Explain that the need for sizing adjustments is caused by four issues, three of which are handled by the setup person when running the first workpiece in a production run:

1. Initial compensation adjustments that are not perfect — the setup person may not perfectly measure and enter certain cutting tool-related values, like tool length or radius.
2. Tool wear — even if initial compensation measurements are made perfectly, tool pressure may cause a machined surface to stray from its intended position.
3. Cutting tool quality issues — an end mill may be running out in its holder, for instance, causing it to machine more material than it should.

Relate how setup people use trial machining techniques to “size in” each tool while running the first workpiece. If they do this correctly, the first workpiece will be a good one, and the production run will begin with all machined surfaces being machined very close to their intended sizes (target values).

CNC operators must know that their sizing-adjustment involvement is related to tool wear, which is most pronounced with single-point cutting tools like turning tools and boring bars. It causes machined surfaces to grow or shrink in the direction of the cutting tool. Depending on the tolerance involved, tool wear can cause a surface to grow or shrink out of its tolerance band over time. The CNC operator must make a sizing adjustment before this occurs.

With small lots and short machining cycles, tool wear will not be an issue. All workpieces will be finished before critical surfaces grow or shrink out of tolerance. More to the point, it is often a highly skilled setup person who runs out the job when only a few workpieces must be produced. A lesser-skilled operator will not be involved.

The larger the lot size and the longer the machining cycles, the more likely it becomes that tool wear must be dealt with. With large lots, jobs are often turned over to a lesser-skilled operator. This operator must possess many of the same sizing-adjustment skills a setup person utilizes when making adjustments during setup.

To make a sizing adjustment for a given surface, the operator must know, or be able to determine, at least five things:

1. The cutting tool’s adjustment method — this is usually an offset register, the number of which is related in some way to the tool station number, so the operator must determine which tool in the turret or magazine machined the surface.
2. The size of the surface in question — the operator must correctly measure the surface.
3. The target (intended) size for the surface in question — this is often, but not always, the mean value of the tolerance band and must sometimes be calculated.
4. The adjustment amount — the difference between the measured size and the target size, and it must be calculated.
5. The adjustment polarity — the focus of the rest of this article.

It can be frustrating when operators master the first four steps only to mess up at the finish line. If the operator makes the adjustment using the wrong polarity, of course, the cutting tool will adjust in the wrong direction — machining too much material and causing a scrap workpiece, or not machining anything at all.

Explaining the polarity of a sizing adjustment for some machines and machining operations is easy. With most operations performed on a machining center, the rule-of-thumb is: For most machining operations, if the cutting tool must machine more material, the adjustment polarity will usually be negative. If it must machine less material, the adjustment polarity will usually be positive.

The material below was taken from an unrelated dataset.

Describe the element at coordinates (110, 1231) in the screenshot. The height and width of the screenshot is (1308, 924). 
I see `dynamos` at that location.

Consider any depth-machining cutting tool such as a drill, tap or end mill. Tool wear will cause the depth surface to become shallower over time. More material must be machined, and the adjustment polarity will be negative. When an end mill machines the contour of an internal pocket, tool wear causes the pocket to become smaller. Again, more material must be machined, and adjustment polarity will be negative.

But any rule-of-thumb has exceptions. To fully understand sizing adjustment polarity, operators need to know more. With depth surfaces machined on machining centers, for instance, they must understand a bit about the polarity of the involved axis: the Z-axis. Machining downward into the pocket requires a negative movement in the Z-axis. So, to go deeper, the adjustment polarity will be negative.

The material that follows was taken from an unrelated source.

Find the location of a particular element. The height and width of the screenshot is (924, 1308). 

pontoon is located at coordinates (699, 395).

Now consider a back-spot-facing tool that moves a pilot through a hole before the cutting edge is deployed. This cutting tool machines in the Z-axis positive direction. For this kind of tool, machining more material will require a Z-axis adjustment in the positive direction.

Understanding axis polarity as it relates to making sizing adjustments is even more important with turning centers. Even with a simple two-axis lathe, cutting tools can (and often do) machine in just about every direction.

With the X-axis, it is relatively simple. Consider turning or boring critical diameters. Operators must understand that the X-axis is the diameter-controlling axis. Machining larger in diameter (in both cases) requires a positive X-axis adjustment polarity.

It is more challenging when machining in the Z-axis. Moving toward the workholding device is the negative Z-axis direction. If machining toward the workholding device, machining more material requires a negative polarity. But if machining away from the workholding device (back turning), machining more material will require a positive polarity.

Don’t take operators understanding these important concepts for granted. Not understanding them has resulted in many a scrap workpiece.